Results as stored in the results.biblical_quotations table. This service keeps track of jobs in the jobs.fulltext table. Items that do not have full text will be skipped. You can delete skipped or failed jobs with the cchc-ctrl service.

This is an example of a service which does useful work on the Library of Congress collections. Note that this particular service uses Go to collect a set of items to be processed, then shells out to an R script to run a machine-learning model. This service could be used as an example of running an arbitrary script in a different language on a batch of data.

Miscellaneous

Details about the status of the application can be found in the stats schema of the database. The most important are these two:

  • The stats.item_status view will show many items have been crawled, and of those how many have had their full item metadata fetched.
  • The stats.job_status_ft view will show how many jobs are running, skipped, failed, and available.

To stop and remove a particular service, you can use the stop or down functions in Docker compose.
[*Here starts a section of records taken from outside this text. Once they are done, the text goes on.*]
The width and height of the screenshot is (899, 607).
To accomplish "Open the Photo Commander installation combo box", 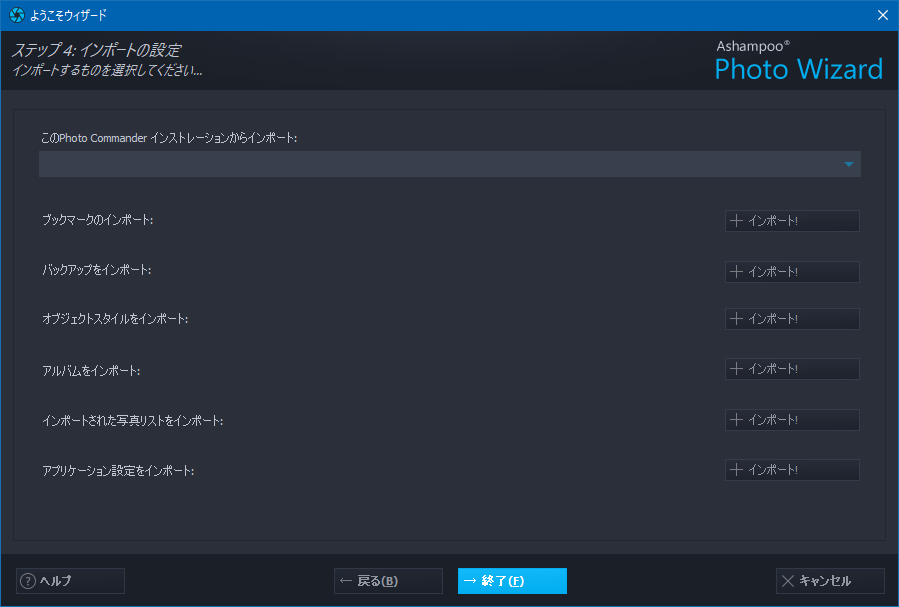I will click(450, 164).
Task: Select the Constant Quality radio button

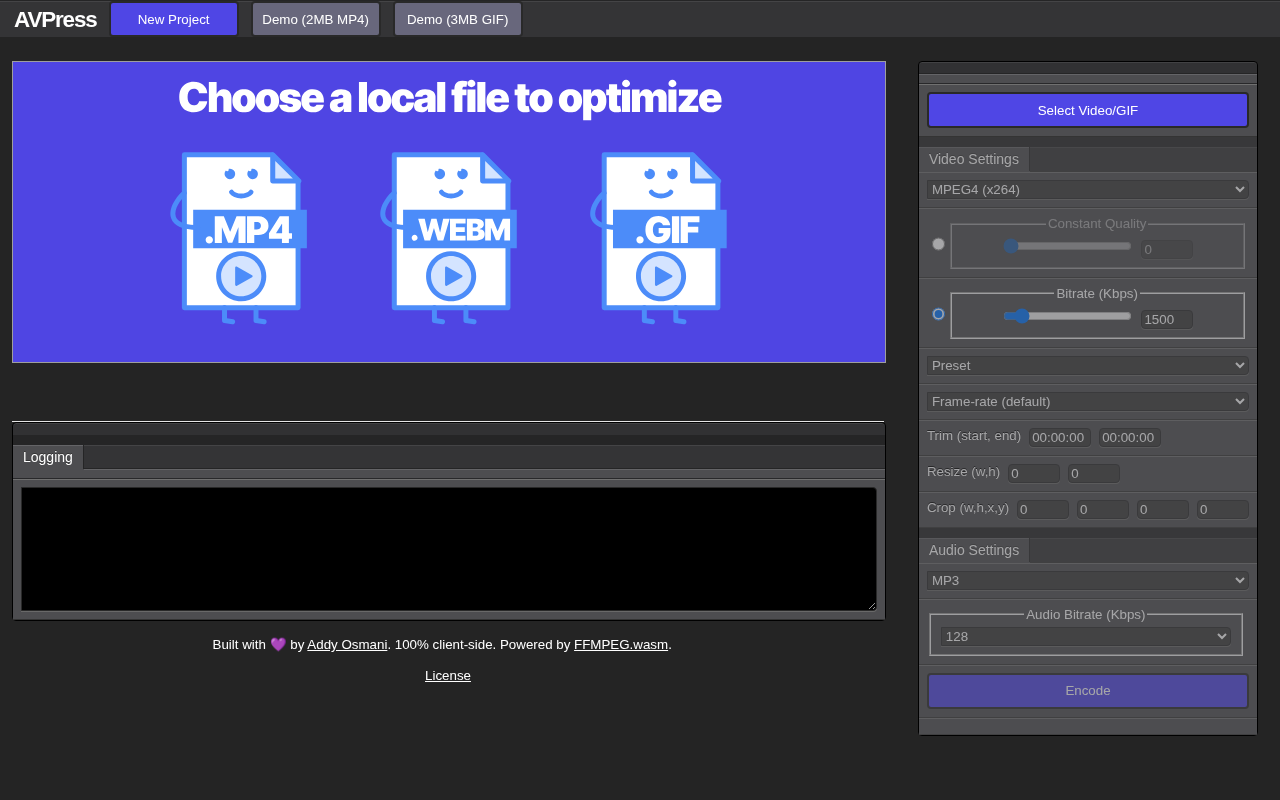Action: [x=938, y=244]
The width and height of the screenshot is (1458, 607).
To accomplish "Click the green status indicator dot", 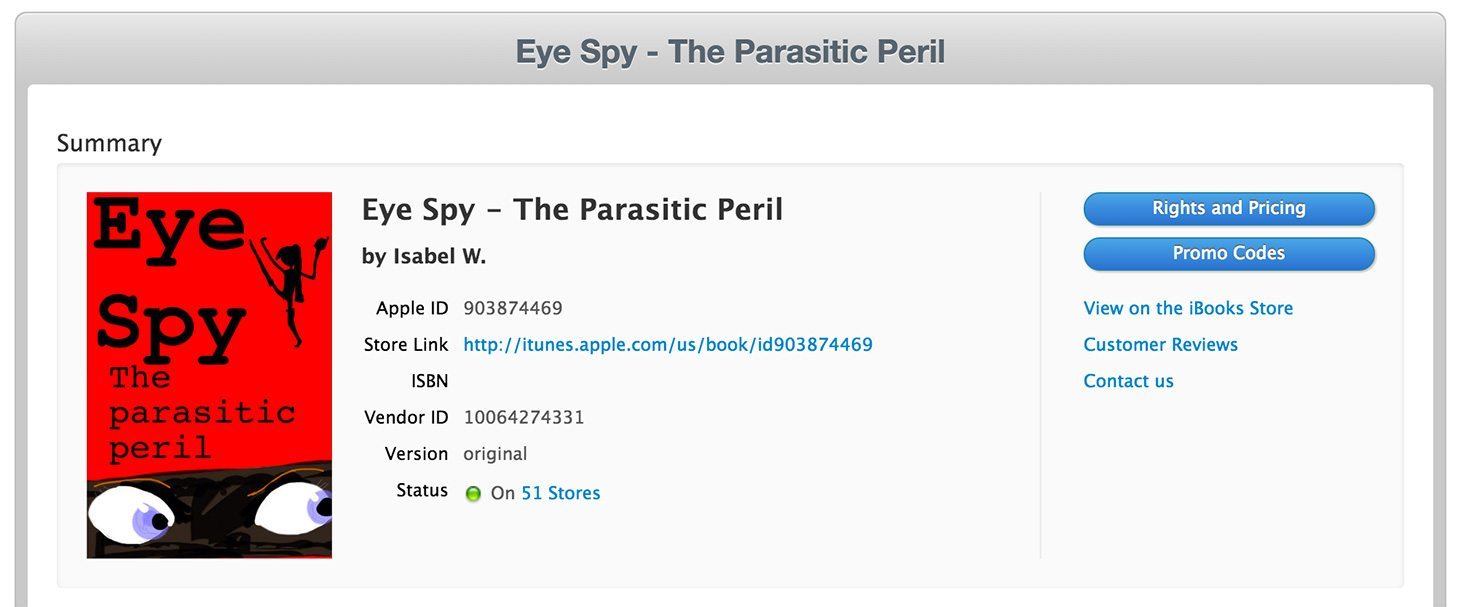I will [473, 493].
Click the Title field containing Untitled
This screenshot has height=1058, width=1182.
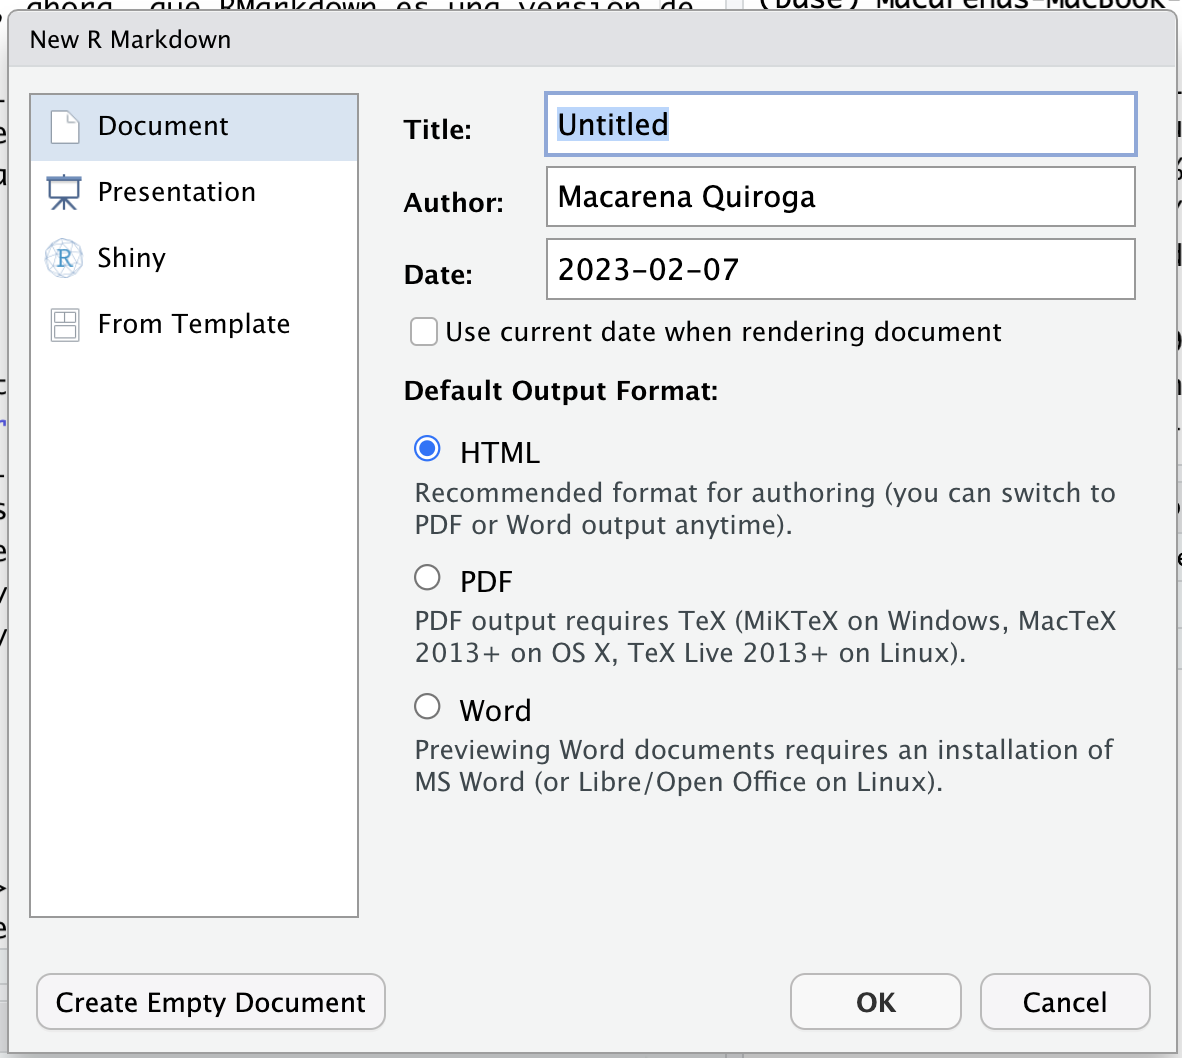[840, 125]
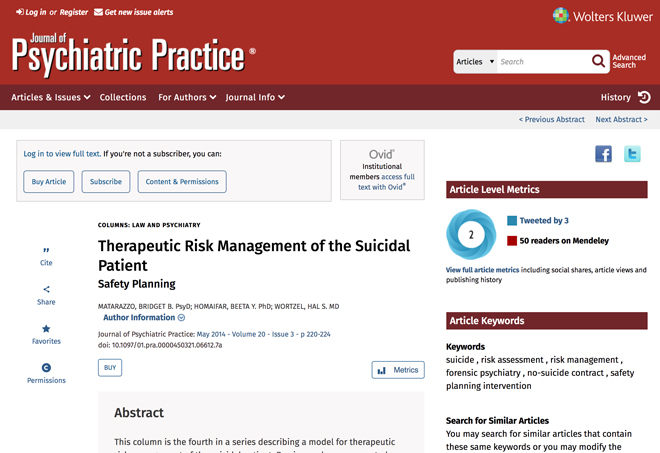The image size is (660, 453).
Task: Click the Share icon in sidebar
Action: tap(46, 289)
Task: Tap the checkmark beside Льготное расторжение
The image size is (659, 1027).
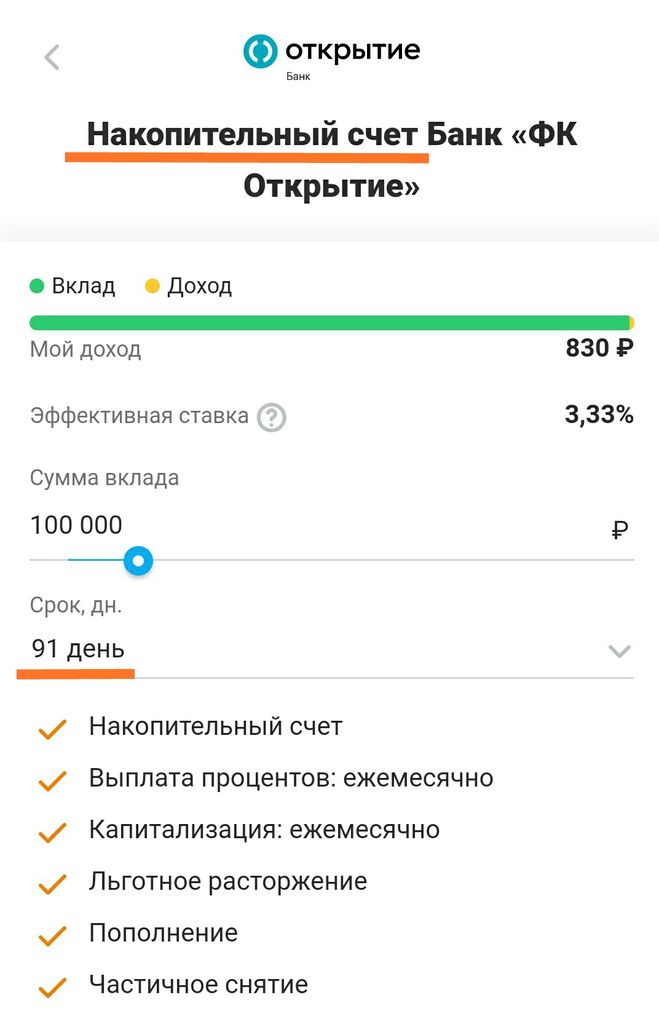Action: pos(52,884)
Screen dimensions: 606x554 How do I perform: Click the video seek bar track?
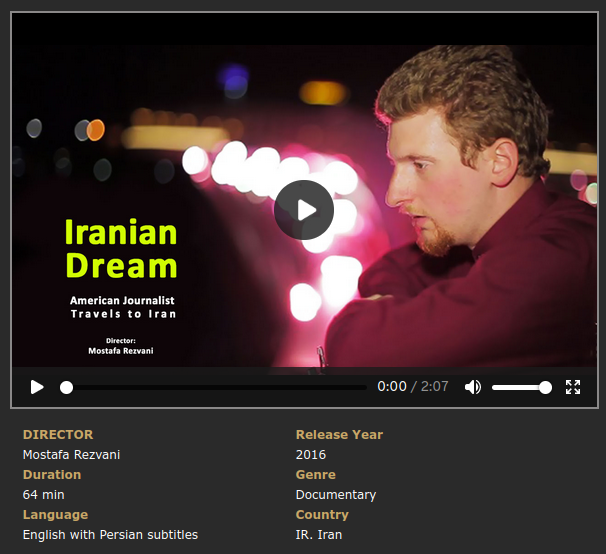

To stop and remove all services (including the database), run the following:

docker compose --profile db --profile cchc down

While containers are running or stopped (but not after they have been removed) you can see the logs by running the following:

docker compose logs

You can see the logs for a particular service by running the following, changing the name for the service you want.

docker compose logs itemmd

For developers

Code organization and compilation

General purpose libraries (e.g., for interacting with the loc.gov API or with the database), are contained in the common folder.

Specific services are each in their own directories in the project root, and each has a Dockerfile associated with it.

You can compile all of the code inside Docker containers by running make build or this invocation:

docker compose --profile cchc build

If you prefer to build the Go applications directly, after cloning the repository run go mod download in the root. Then you can run go build or go install in any of the directories for the different services.

Documentation

Documentation for all of the Go packages are available at pkg.go.dev.

Note that most of the programs outside of the common packages do not have functions that are intended for general reuse, and so those symbols are not imported. Thus, the documentation does not show up at the Go package documentation website. However, most functions in those programs are documented in the source code.

Testing

You can run the included tests with go test -v ./... in the root of the repository. (Or you can run make test: the Makefile contains a number of helpful shortcuts.) Tests are also continuously run using GitHub Actions.

Note that integration tests use Gnomock, so you must have Docker running on your system run most tests. Gnomock should pull the necessary containers the first time you run the tests.

Running your own work (or, to Go or not to Go)

Almost everything in this repository is written in Go, with the exception of the biblical quotations prediction model adapted from the America's Public Bible source code, which is written in R.

Go is a great language. You should learn it. 😉

If you did want to write your own program that did work on the database, then you should start with the language detector source code as a model. It is intended to be a comparatively simple kind of processing written in pure Go. If you wanted to shell out to a different program, that is always harder, but the quotation detector does that.

But don't overthink it. It is really the database (continuously updated if you wish) that is the output of this program. You should be able to run just the crawler and the item metadata fetcher and ignore the rest of the services. And you should be able to interact with that database however you wish with your own program, since every language has drivers for PostgreSQL. For instance, if you wanted to run work by pulling items from the the database, but then writing the results out to a CSV, nothing is stopping you. Have fun.